On the judicial front, Democrats are desperate to regain the White House before another Supreme Court Justice is appointed. One more less-than-liberal justice will tilt the scale for another generation. This possibility gives Democrats nightmares.

It is the Democrats' view of foreign policy that is most troublesome. Under Democrat rule, the Kyoto Protocol would be immediately reinstated and sent to the Senate for ratification, as would be the International Criminal Court. The war on terrorism would be turned over to the U.N., and the U.N. would be turned over to corrupt bureaucrats to continue doing – or not doing – whatever they wish, accountable to no one.

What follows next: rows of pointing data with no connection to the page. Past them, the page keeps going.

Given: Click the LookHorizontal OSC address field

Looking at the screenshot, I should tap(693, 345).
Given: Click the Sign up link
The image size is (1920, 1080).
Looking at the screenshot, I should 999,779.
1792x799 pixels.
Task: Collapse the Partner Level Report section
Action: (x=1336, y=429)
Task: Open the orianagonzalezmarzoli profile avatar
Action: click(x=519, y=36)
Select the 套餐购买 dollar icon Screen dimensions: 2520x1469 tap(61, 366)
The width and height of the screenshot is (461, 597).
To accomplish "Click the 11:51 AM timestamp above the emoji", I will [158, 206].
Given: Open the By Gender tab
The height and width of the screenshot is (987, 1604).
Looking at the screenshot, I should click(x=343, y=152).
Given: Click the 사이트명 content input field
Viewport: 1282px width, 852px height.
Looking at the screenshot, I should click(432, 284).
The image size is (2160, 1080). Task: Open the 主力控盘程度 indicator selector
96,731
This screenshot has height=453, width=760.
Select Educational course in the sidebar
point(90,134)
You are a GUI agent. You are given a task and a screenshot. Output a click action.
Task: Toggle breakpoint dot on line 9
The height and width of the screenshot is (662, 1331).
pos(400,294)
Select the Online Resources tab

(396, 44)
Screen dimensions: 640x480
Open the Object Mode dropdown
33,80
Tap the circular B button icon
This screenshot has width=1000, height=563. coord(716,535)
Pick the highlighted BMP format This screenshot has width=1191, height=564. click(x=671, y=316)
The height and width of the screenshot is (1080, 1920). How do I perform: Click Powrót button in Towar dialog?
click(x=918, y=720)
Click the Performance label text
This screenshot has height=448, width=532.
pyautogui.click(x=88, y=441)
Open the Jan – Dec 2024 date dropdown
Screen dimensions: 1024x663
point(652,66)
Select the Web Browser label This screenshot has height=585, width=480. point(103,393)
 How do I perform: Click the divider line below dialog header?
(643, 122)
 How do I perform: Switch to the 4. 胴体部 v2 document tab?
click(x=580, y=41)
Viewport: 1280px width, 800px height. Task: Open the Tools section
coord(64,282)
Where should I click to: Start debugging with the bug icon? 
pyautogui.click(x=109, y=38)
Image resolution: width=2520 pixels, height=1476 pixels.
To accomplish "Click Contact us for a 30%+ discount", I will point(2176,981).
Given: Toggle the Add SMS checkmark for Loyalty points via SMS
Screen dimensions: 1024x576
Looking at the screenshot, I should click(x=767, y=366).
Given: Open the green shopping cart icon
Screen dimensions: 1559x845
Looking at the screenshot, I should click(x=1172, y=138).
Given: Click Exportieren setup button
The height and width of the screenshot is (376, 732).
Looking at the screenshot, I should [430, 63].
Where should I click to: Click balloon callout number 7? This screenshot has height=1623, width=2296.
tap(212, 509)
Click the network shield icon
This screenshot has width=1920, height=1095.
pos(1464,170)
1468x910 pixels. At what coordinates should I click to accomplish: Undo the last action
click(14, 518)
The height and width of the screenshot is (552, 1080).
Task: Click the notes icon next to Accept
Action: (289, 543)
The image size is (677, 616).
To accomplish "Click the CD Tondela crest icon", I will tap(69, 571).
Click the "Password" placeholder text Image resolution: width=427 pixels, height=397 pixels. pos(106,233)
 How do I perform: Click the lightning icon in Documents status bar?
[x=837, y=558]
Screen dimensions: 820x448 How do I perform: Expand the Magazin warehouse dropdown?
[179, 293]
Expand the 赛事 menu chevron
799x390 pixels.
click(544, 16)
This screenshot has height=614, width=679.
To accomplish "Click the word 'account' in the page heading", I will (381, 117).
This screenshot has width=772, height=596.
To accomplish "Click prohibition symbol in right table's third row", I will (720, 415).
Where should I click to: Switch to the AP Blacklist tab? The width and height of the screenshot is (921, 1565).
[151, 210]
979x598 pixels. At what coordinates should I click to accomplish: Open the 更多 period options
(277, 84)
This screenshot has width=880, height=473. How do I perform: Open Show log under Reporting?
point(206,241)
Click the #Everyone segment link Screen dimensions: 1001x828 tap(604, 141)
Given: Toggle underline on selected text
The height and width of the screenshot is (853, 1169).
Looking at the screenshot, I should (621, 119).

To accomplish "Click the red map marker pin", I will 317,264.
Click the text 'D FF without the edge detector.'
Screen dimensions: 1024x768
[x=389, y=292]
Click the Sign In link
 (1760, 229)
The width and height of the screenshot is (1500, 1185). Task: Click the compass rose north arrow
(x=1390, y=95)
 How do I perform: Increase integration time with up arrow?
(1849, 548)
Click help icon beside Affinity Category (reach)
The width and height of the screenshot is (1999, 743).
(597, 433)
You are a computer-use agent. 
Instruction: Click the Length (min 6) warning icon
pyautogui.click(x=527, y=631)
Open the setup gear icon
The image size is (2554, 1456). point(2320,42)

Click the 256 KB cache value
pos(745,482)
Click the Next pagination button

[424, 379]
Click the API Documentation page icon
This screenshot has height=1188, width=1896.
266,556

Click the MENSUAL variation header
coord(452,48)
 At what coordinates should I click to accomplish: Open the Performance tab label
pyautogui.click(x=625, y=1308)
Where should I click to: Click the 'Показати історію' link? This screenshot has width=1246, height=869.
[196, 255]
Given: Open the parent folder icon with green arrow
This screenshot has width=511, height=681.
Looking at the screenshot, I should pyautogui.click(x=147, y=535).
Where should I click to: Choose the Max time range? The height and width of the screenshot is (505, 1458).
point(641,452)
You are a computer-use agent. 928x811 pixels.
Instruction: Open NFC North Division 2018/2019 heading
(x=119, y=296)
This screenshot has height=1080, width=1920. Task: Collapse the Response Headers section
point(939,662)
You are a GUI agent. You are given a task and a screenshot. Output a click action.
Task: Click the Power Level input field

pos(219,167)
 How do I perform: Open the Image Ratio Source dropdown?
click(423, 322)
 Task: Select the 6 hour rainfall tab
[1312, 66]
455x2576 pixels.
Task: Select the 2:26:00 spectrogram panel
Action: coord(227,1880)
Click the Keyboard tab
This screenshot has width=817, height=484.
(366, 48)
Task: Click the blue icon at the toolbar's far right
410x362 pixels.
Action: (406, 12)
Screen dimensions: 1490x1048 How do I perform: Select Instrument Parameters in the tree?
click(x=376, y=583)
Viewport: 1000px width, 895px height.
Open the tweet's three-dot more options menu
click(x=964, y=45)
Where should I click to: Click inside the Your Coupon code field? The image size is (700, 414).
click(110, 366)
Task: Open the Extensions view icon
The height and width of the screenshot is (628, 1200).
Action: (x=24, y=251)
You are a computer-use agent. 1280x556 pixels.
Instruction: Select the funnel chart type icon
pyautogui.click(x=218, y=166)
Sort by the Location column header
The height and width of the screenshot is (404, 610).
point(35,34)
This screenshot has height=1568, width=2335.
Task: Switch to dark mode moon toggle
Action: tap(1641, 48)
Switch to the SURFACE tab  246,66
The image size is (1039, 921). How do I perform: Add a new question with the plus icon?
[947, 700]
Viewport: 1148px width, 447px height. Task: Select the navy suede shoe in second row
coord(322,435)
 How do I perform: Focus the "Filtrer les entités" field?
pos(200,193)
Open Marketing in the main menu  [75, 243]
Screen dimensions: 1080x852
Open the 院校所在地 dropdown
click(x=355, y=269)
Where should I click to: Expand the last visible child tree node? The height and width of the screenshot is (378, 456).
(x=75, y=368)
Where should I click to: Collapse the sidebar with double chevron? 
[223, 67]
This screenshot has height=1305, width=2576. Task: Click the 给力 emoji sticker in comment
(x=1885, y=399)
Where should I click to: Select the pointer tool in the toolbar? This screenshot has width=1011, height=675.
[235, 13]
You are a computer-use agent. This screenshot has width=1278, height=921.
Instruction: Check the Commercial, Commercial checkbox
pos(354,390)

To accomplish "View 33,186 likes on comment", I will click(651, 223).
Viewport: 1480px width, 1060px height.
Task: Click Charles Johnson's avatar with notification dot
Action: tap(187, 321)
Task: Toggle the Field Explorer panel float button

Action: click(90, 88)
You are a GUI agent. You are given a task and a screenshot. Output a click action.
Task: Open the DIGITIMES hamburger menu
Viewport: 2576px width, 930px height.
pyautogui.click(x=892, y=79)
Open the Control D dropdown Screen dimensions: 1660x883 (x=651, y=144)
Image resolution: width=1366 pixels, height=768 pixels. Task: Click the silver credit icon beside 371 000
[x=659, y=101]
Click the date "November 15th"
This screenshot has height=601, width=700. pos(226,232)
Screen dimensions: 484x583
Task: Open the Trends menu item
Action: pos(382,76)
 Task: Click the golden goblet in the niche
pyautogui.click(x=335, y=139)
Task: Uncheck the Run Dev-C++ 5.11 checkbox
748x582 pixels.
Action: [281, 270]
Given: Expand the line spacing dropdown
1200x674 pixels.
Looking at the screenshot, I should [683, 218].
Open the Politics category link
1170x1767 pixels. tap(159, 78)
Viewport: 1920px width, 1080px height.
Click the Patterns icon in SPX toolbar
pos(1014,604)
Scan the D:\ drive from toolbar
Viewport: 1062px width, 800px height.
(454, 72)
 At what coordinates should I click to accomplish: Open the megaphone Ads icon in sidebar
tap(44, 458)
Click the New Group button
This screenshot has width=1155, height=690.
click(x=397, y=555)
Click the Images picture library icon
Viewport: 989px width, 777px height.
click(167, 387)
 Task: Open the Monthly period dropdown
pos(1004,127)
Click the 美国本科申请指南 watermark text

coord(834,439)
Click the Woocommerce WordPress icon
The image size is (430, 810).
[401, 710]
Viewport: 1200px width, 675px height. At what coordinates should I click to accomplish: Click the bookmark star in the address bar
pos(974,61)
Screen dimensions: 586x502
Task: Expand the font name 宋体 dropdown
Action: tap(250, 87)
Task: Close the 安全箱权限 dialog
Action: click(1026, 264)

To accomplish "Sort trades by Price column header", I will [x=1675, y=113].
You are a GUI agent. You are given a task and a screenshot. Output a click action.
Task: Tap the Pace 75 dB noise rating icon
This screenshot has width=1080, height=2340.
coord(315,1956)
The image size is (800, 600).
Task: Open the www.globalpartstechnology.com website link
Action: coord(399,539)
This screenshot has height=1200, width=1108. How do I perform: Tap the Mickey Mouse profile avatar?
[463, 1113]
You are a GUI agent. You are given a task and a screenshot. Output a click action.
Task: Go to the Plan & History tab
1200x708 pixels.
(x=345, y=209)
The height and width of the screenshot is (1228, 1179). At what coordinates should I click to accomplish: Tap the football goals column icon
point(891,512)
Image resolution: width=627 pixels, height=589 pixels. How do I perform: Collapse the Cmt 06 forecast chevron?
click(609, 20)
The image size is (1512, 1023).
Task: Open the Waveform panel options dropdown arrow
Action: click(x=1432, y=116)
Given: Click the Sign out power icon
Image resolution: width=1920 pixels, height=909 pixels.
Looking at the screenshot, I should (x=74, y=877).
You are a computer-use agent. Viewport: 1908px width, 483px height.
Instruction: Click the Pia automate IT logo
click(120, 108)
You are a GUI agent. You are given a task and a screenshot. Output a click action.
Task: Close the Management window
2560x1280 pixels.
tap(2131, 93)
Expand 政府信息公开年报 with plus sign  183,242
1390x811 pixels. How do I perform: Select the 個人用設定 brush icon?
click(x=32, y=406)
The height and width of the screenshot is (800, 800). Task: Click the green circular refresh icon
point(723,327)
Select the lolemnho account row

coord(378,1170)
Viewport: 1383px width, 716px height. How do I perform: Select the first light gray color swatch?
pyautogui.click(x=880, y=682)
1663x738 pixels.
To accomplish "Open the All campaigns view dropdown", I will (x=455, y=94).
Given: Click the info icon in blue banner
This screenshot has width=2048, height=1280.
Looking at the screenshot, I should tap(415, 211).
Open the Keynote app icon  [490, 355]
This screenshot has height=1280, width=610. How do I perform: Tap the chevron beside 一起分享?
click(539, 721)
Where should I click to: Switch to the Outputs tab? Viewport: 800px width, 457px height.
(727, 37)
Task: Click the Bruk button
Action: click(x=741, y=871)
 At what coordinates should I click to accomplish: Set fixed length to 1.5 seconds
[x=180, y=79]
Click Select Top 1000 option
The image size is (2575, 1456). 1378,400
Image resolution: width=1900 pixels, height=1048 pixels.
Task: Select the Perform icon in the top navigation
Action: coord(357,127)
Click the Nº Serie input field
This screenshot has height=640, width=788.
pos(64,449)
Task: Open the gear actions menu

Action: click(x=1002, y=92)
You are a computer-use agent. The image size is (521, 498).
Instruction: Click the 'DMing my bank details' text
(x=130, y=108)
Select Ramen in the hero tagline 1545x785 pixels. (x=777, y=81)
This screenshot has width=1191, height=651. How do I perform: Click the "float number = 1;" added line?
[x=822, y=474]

Republicans must bear the responsibility for the current state of political affairs. They have had much help, of course, from the media and from a large disloyal segment of the opposition. Nevertheless, should the Democrats succeed in taking the House in 2006 and the White House in 2008, it will not be because the Democrats have a better idea; it will be because the Republicans failed to deliver on the conservative principles they were elected to implement.